▶ [What you need to do]:
Lines with the word "price": copy all of them from the entries below.

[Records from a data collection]
· · · ·

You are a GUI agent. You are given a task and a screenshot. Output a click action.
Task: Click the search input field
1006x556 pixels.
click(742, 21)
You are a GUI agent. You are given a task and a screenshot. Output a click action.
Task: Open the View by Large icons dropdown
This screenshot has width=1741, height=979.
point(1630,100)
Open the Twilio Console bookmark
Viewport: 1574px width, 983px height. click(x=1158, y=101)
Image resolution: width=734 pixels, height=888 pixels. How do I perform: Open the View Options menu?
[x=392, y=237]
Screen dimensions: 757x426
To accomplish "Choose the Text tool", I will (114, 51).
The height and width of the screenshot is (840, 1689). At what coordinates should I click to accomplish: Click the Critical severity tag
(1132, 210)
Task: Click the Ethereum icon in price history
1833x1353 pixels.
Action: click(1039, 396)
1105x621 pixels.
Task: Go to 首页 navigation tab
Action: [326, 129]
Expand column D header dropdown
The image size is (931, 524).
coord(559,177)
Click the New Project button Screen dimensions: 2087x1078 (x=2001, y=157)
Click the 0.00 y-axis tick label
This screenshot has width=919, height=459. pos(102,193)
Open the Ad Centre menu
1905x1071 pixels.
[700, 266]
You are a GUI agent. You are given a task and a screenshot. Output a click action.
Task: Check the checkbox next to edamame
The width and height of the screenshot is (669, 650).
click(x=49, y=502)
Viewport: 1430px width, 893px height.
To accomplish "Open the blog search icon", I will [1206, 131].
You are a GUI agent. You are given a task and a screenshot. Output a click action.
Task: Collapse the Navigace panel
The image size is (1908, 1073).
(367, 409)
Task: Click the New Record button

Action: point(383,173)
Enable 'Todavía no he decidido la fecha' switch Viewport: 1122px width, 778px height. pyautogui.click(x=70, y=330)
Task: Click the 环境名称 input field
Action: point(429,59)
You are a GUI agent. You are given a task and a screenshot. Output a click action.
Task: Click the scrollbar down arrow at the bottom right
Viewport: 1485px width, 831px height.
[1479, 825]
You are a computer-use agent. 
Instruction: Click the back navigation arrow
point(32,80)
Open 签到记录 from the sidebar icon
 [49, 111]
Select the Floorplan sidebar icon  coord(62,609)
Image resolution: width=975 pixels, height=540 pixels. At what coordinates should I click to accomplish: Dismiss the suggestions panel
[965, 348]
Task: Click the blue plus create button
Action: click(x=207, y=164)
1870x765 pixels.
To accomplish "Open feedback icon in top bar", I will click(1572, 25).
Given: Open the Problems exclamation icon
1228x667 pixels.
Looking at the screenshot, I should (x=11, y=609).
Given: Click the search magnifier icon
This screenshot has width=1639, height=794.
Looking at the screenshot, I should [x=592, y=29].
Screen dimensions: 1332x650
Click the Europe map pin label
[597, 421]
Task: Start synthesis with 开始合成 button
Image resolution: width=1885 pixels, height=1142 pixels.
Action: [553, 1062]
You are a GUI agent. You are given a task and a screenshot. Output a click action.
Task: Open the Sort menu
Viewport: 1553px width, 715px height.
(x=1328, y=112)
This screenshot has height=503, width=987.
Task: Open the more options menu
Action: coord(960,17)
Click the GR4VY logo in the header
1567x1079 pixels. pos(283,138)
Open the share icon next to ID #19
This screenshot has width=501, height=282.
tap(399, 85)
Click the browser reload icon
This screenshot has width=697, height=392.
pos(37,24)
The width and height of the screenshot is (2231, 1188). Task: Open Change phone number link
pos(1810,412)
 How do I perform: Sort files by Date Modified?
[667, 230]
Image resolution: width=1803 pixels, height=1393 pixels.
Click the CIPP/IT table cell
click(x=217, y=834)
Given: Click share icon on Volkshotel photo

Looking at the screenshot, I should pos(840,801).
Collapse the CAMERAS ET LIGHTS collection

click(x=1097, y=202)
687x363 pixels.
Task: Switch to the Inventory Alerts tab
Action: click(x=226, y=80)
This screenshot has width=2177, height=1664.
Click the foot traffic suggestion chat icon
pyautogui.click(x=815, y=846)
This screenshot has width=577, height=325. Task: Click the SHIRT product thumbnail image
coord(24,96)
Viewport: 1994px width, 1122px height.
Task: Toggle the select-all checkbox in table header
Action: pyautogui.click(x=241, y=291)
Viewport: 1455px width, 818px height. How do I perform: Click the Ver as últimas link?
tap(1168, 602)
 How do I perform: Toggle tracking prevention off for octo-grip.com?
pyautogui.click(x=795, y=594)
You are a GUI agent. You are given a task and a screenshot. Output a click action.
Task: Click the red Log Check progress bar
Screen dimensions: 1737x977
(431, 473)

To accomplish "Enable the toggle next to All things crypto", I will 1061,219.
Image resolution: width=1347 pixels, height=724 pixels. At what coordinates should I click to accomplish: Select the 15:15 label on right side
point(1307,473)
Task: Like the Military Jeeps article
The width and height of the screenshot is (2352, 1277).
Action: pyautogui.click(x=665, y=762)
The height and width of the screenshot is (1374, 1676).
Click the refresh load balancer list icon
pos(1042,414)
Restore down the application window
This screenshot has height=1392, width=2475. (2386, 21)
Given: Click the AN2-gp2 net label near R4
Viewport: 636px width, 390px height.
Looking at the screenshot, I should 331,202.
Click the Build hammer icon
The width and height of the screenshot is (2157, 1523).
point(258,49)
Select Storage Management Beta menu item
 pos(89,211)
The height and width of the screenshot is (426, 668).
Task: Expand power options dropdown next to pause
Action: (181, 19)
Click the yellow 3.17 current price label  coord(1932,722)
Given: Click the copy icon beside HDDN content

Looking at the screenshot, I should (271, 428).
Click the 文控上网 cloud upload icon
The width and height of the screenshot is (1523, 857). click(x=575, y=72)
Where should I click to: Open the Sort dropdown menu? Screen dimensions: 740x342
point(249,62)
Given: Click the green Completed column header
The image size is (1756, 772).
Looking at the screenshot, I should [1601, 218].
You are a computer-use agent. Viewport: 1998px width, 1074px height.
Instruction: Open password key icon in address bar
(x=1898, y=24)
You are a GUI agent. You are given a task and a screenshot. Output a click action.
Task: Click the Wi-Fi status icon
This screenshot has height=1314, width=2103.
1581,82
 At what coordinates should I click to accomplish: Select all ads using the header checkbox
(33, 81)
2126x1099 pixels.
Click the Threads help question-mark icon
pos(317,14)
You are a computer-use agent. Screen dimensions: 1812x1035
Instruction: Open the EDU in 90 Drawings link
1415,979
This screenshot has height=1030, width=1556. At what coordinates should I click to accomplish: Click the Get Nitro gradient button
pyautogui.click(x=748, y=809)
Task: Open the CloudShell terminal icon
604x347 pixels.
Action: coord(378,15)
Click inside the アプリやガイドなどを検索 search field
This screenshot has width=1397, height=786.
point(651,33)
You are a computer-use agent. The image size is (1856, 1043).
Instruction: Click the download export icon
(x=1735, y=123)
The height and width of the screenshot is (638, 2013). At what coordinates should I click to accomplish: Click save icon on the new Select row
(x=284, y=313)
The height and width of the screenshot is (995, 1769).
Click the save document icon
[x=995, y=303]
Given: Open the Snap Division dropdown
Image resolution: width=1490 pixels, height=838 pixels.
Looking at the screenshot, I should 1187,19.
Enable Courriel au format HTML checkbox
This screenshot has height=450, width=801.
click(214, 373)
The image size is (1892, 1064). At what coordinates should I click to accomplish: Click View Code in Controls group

· · · ·

▶ [Result for this task]:
Task: Click the Ethereum icon in price history
Click the yellow 3.17 current price label  coord(1932,722)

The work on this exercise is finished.